Nationals add reliever from Twins before trade deadline

MIAMI -- After adding three relievers in two weeks, the Washington Nationals still aren't sure who's going to be their closer.

They now have plenty of strong candidates, however.

The NL East leaders added another Monday by barely beating the trade deadline to acquire Minnesota Twins All-Star right-hander Brandon Kintzler, who is 28 of 32 in save opportunities this year.

Kintzler joins newly acquired Ryan Madson and Sean Doolittle, both obtained July 16 from the Oakland Athletics, in the back of the bullpen. The deals transformed the Nationals' biggest weakness into a strength, and manager Dusty Baker will sort out who pitches when.

"It gives me options. As a manager you like to have as many options as possible," Baker said before the Nationals opened a series at Miami. "It's a continual experiment depending on how guys do. The better a guy performs, the more I can slide him into a certain place."

The Nationals began the week with a 13-game lead in the NL East despite a 5.07 bullpen ERA, worst in the NL. General manager Mike Rizzo said there's plenty of time to settle on a pecking order for the revamped relief corps.

"We're going to get a feel for how the bullpen comes together and how they gel and what roles we would like to see them in," Rizzo said. "We've got two months left in the regular season to kind of figure out which is the best way to attack."

The Nationals acquired Kintzler for 24-year-old left-handed pitching prospect Tyler Watson and $500,000 in international bonus pool allocation. Watson has a 4.43 ERA in 14 relief appearances in Single-A this season.

The Twins were sellers at the trade deadline as they began the week seven games back in the AL Central.

Kintzler, a pending free agent, took over as the Twins' closer in June 2016, converting 45 saves since the promotion, and has a 2.48 ERA this year. The former 40th-round draft pick, who spent three seasons in the independent leagues before making his major league debut with Milwaukee in 2010, has a 3.24 ERA over 271 career major league appearances.

"He pounds the strike zone, has a good sinker, throws a lot of ground balls, gets a lot of weak contact," Rizzo said. "He's capable against right-handers and left-handers, and a guy that is obviously experienced in pitching back ends of games. He has the capabilities of pitching in a lot of different roles, one of those roles being the ninth inning."
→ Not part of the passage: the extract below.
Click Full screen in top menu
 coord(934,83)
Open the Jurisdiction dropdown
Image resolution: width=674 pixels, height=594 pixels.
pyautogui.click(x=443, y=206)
Madson and Doolittle also have ninth-inning experience, although neither is a true closer. But Rizzo said he now likes the bullpen's depth and balance.

"You've got lefties who can get out lefties and righties," he said. "You've got righties that can get out righties and lefties. It's a very versatile bullpen with guys that can get important outs at the back end of the game."

The Nationals have had issues at the bottom of their rotation, but Rizzo said they didn't pursue a starting pitcher before the trade deadline.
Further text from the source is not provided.